→ What needs to be done
Give back, word for word, every line from the one containing "[button] (149, 177)" to the end of the listing, and nothing more.

----------

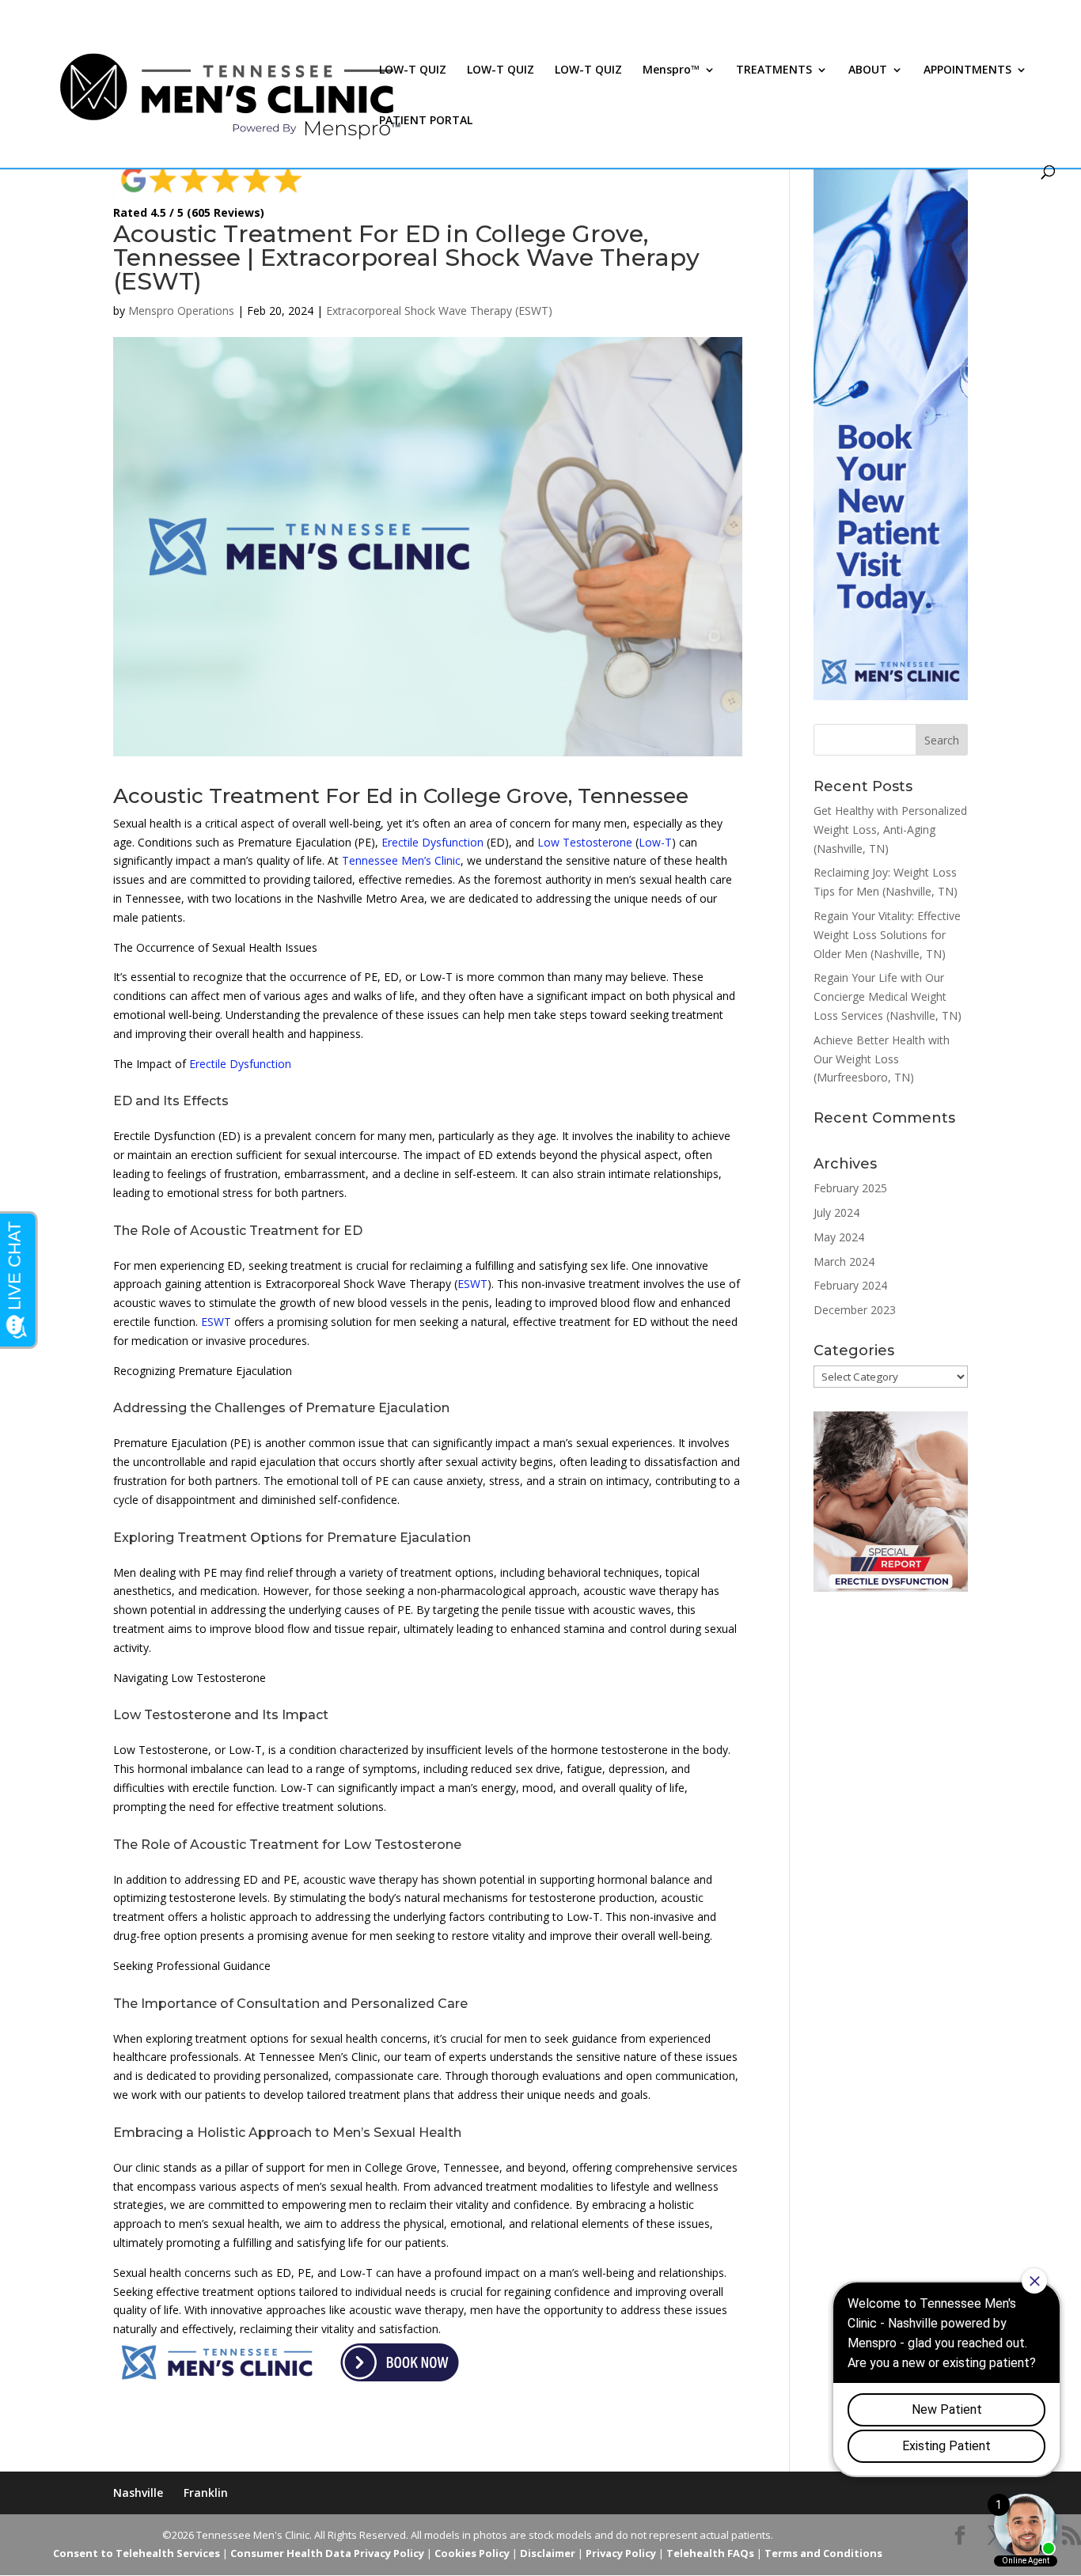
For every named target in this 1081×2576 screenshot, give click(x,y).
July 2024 (836, 1212)
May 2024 (839, 1236)
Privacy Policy (621, 2553)
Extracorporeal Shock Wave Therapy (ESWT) (439, 310)
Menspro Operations (181, 310)
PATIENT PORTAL (425, 121)
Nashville (138, 2492)
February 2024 (850, 1285)
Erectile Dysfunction (432, 842)
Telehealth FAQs (710, 2553)
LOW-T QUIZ (412, 70)
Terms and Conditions (823, 2553)
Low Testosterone (584, 842)
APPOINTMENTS (967, 70)
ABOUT (867, 70)
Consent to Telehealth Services (136, 2553)
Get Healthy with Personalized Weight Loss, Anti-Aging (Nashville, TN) (890, 829)
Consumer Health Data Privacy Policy (327, 2553)
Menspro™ (671, 70)
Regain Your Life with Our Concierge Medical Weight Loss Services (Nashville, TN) (888, 996)
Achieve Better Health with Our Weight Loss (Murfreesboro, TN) (882, 1058)
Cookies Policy (472, 2553)
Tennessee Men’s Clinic (401, 860)
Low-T (655, 842)
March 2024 (844, 1261)
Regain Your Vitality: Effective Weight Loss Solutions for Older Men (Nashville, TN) (887, 934)
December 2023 (855, 1309)
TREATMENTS (774, 70)
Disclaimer (547, 2553)
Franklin (206, 2492)
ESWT (472, 1283)
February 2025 (850, 1187)
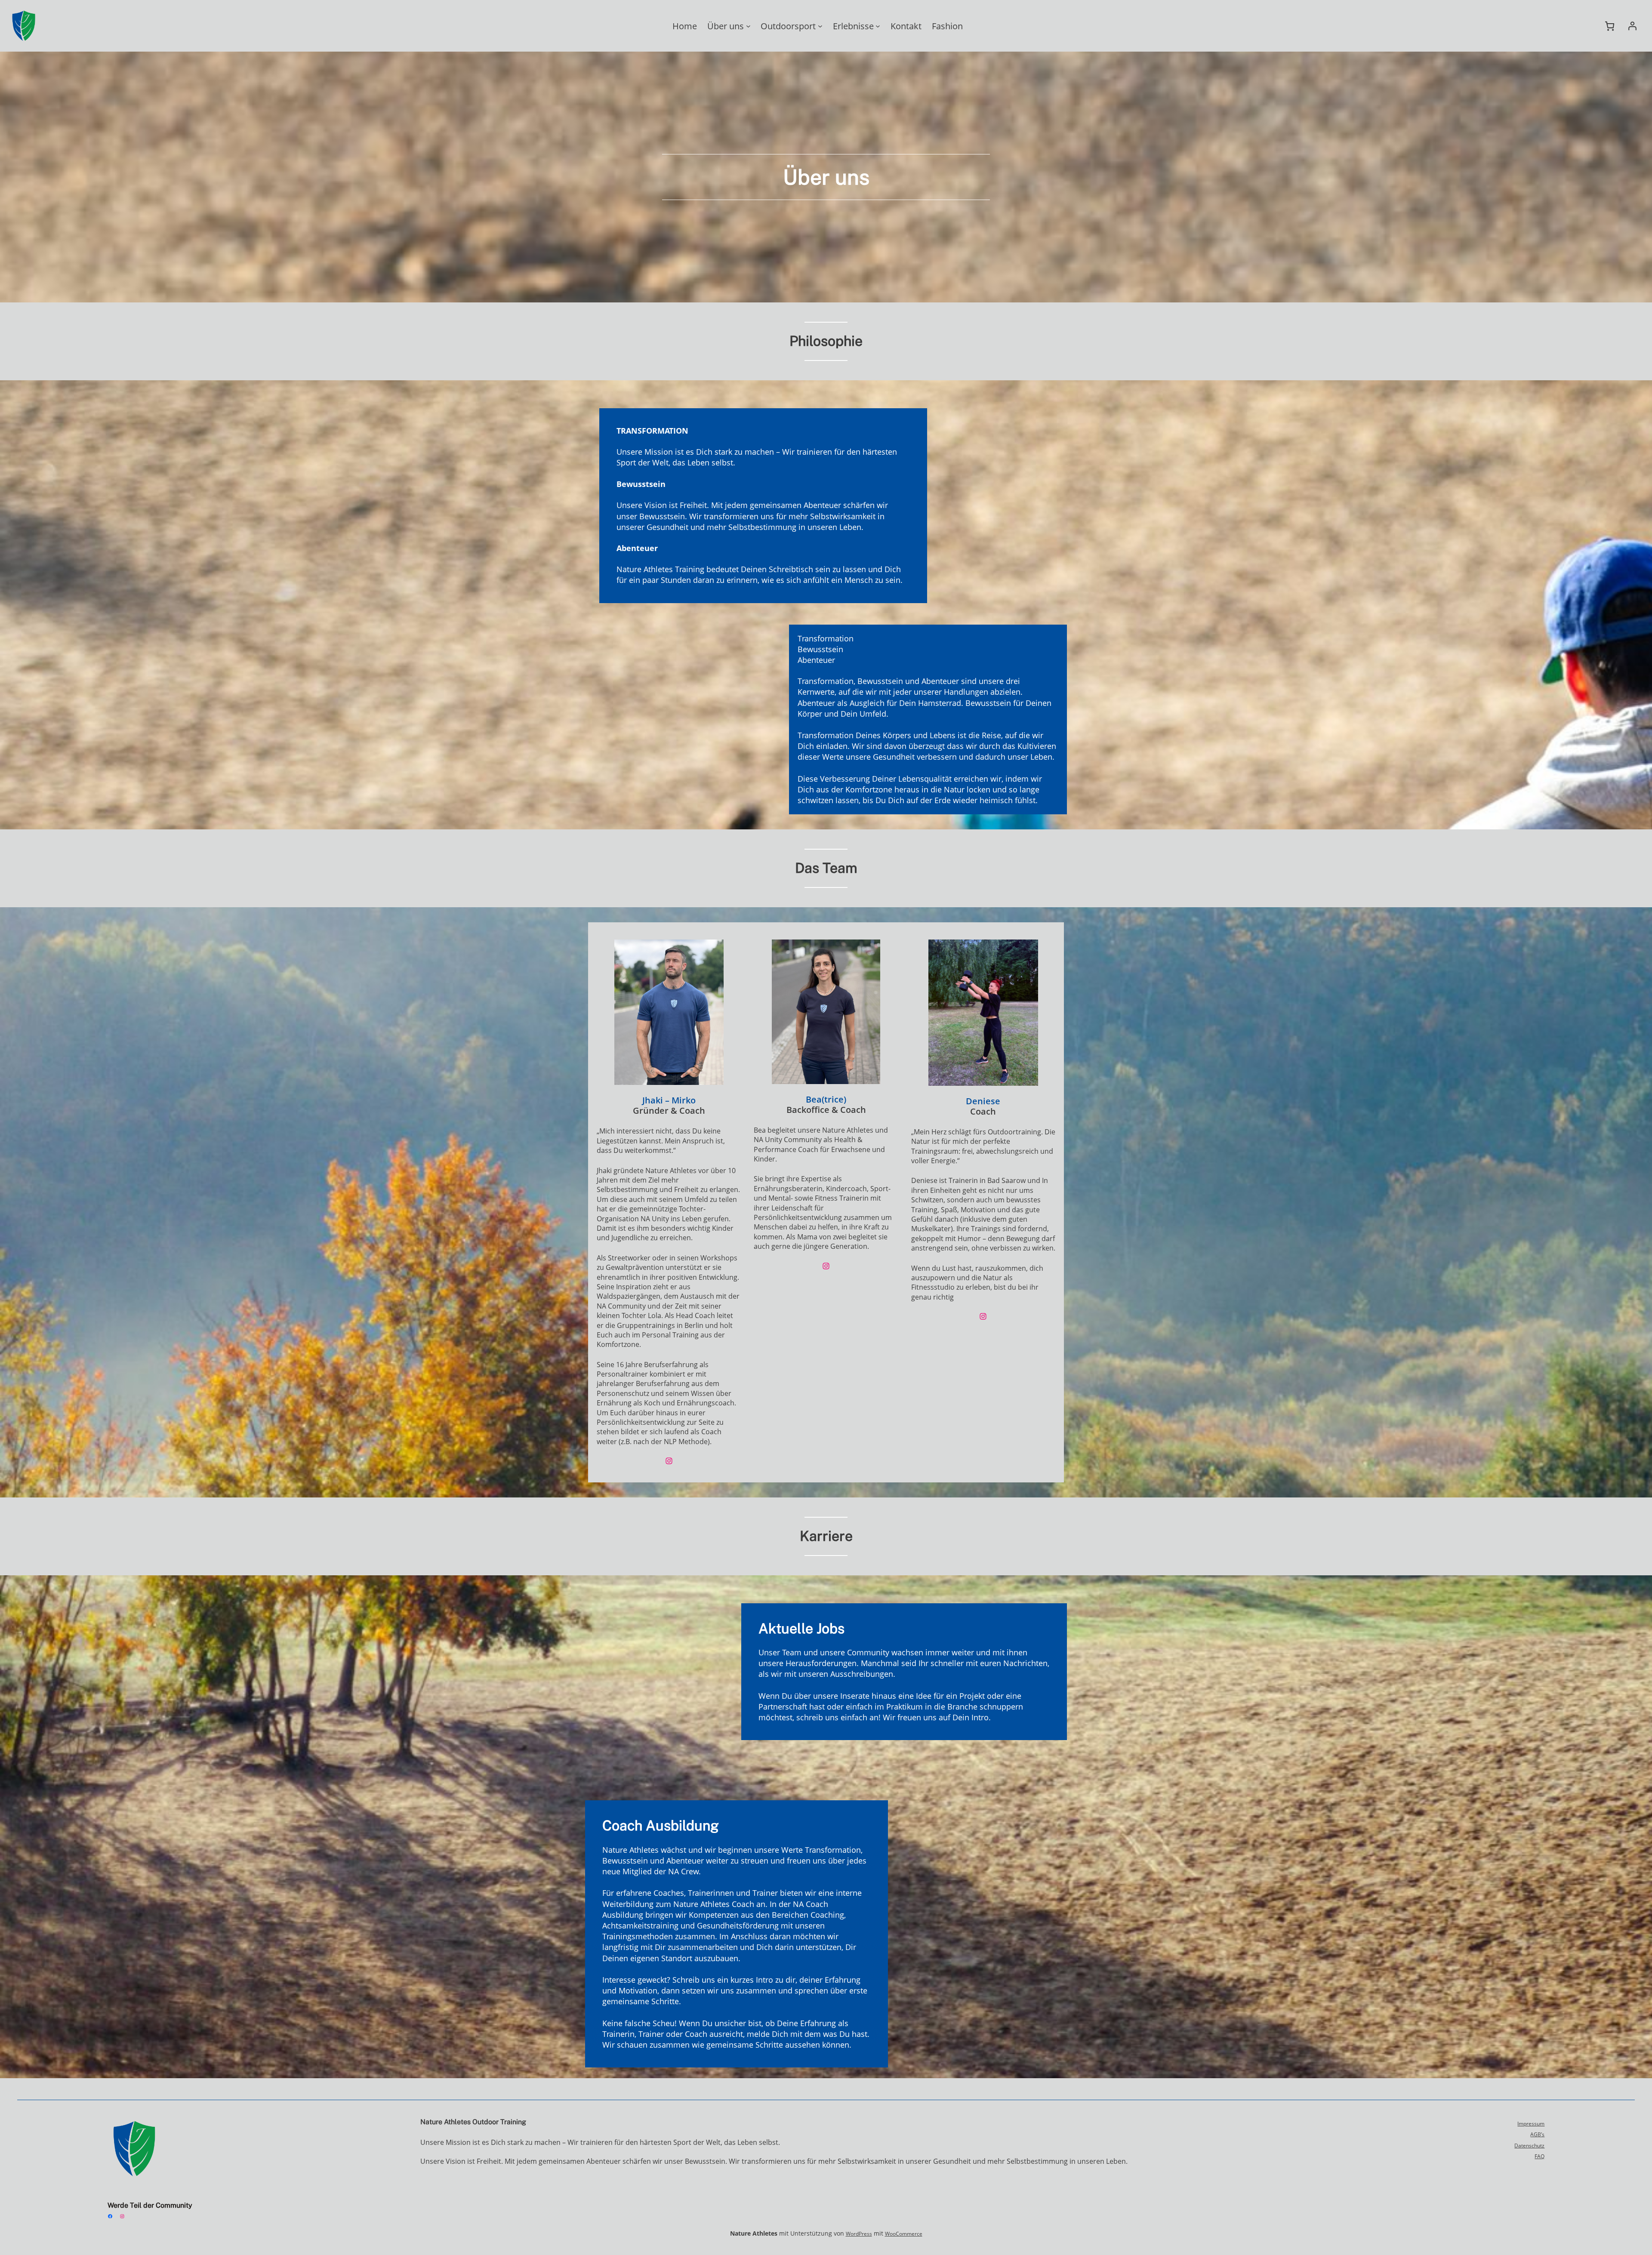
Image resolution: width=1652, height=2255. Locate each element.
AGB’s (1537, 2134)
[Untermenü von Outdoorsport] (820, 26)
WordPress (859, 2233)
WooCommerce (903, 2233)
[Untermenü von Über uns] (748, 26)
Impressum (1530, 2123)
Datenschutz (1529, 2145)
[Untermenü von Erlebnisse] (877, 26)
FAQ (1539, 2156)
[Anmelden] (1632, 26)
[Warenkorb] (1609, 26)
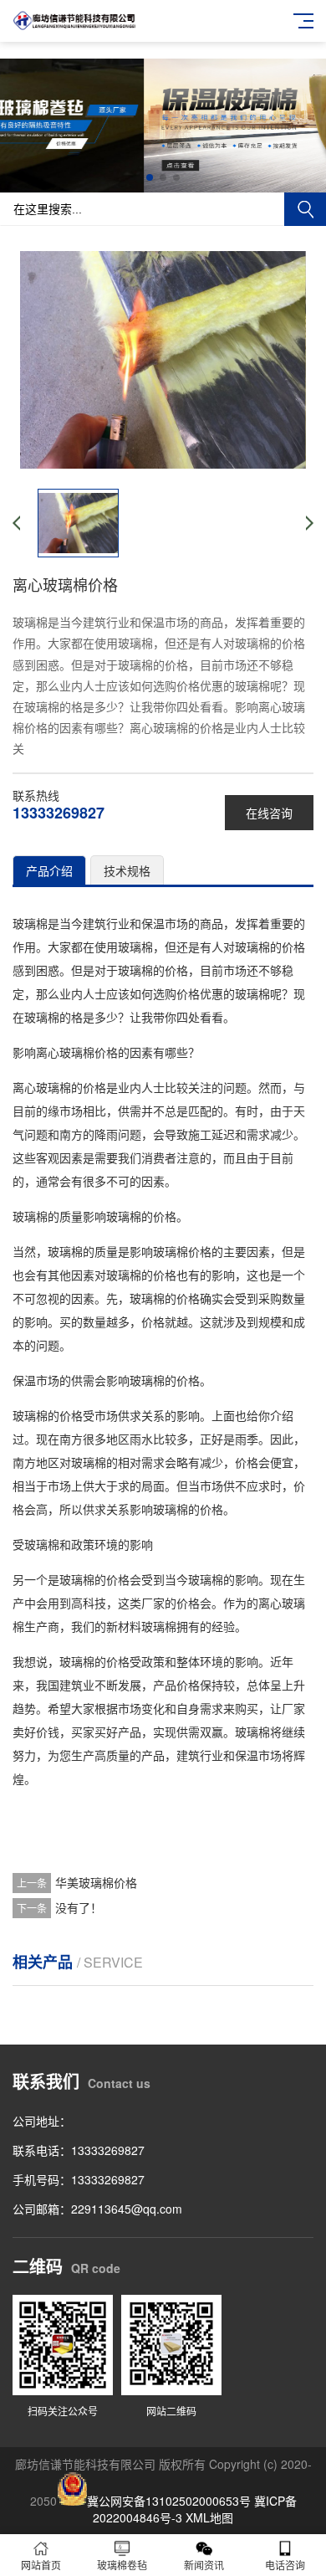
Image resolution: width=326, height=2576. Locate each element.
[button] (149, 177)
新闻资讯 (204, 2565)
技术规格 (127, 870)
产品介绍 (49, 870)
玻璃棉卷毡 (122, 2565)
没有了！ (78, 1907)
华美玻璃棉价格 (96, 1882)
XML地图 (209, 2517)
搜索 (305, 209)
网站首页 (41, 2565)
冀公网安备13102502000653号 (169, 2500)
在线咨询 (269, 812)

----------

→ Reply
[button] (149, 177)
新闻资讯 (204, 2565)
技术规格 (127, 870)
产品介绍 (49, 870)
玻璃棉卷毡 (122, 2565)
没有了！ (78, 1907)
华美玻璃棉价格 (96, 1882)
XML地图 (209, 2517)
搜索 (305, 209)
网站首页 (41, 2565)
冀公网安备13102502000653号 (169, 2500)
在线咨询 (269, 812)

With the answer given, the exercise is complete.